= Task requirements =
Could you repeat every one of the records below word for word, leaving the pictures out?

= Records to use =
_ _ _ _ _

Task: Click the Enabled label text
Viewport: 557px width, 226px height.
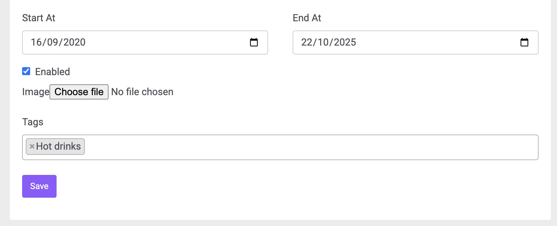Action: [53, 72]
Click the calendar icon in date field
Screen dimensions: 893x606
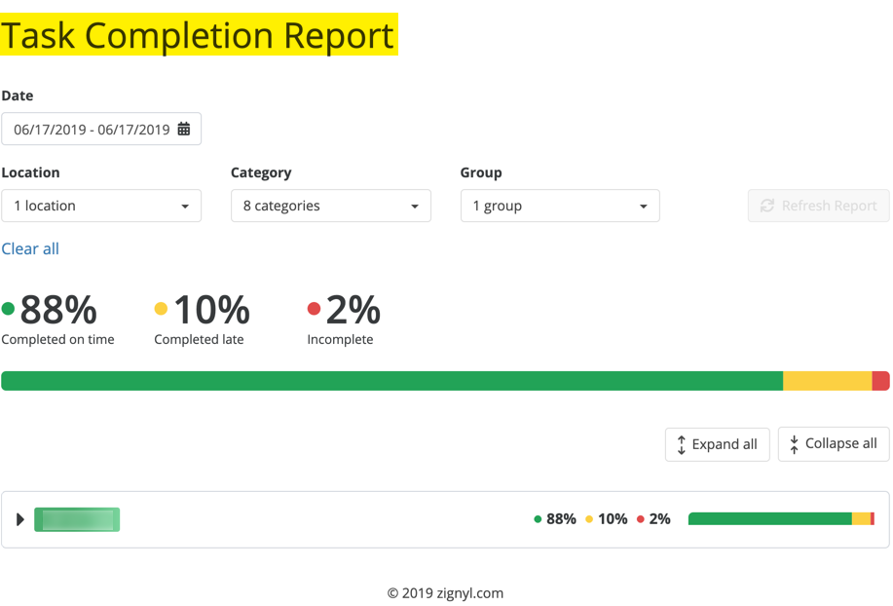pos(184,130)
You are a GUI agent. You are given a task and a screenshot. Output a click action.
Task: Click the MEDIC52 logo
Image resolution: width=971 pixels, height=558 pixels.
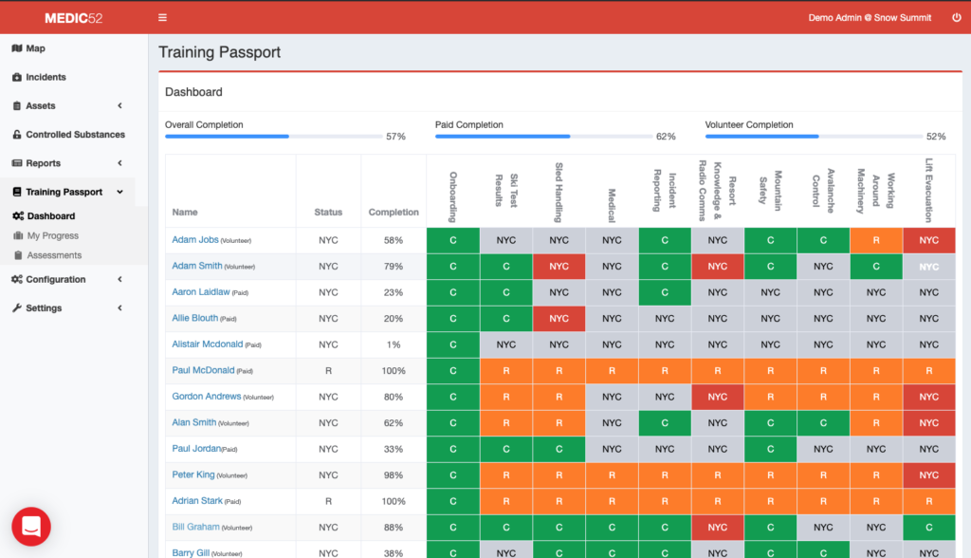[x=73, y=17]
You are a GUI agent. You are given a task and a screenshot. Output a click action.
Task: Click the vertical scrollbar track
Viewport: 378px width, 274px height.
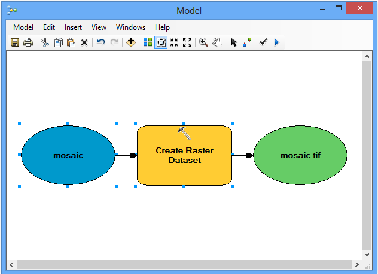tap(367, 155)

_ _ _ _ _

= The result =
Task: Click the Enabled label text
Viewport: 557px width, 226px height.
Action: [53, 72]
Click the calendar icon in date field
Screen dimensions: 893x606
pos(184,130)
You are a GUI agent. You are given a task and a screenshot. Output a click action.
Task: Click the MEDIC52 logo
Image resolution: width=971 pixels, height=558 pixels.
[x=73, y=17]
You are a GUI agent. You are given a task and a screenshot. Output a click action.
Task: Click the vertical scrollbar track
Viewport: 378px width, 274px height.
tap(367, 155)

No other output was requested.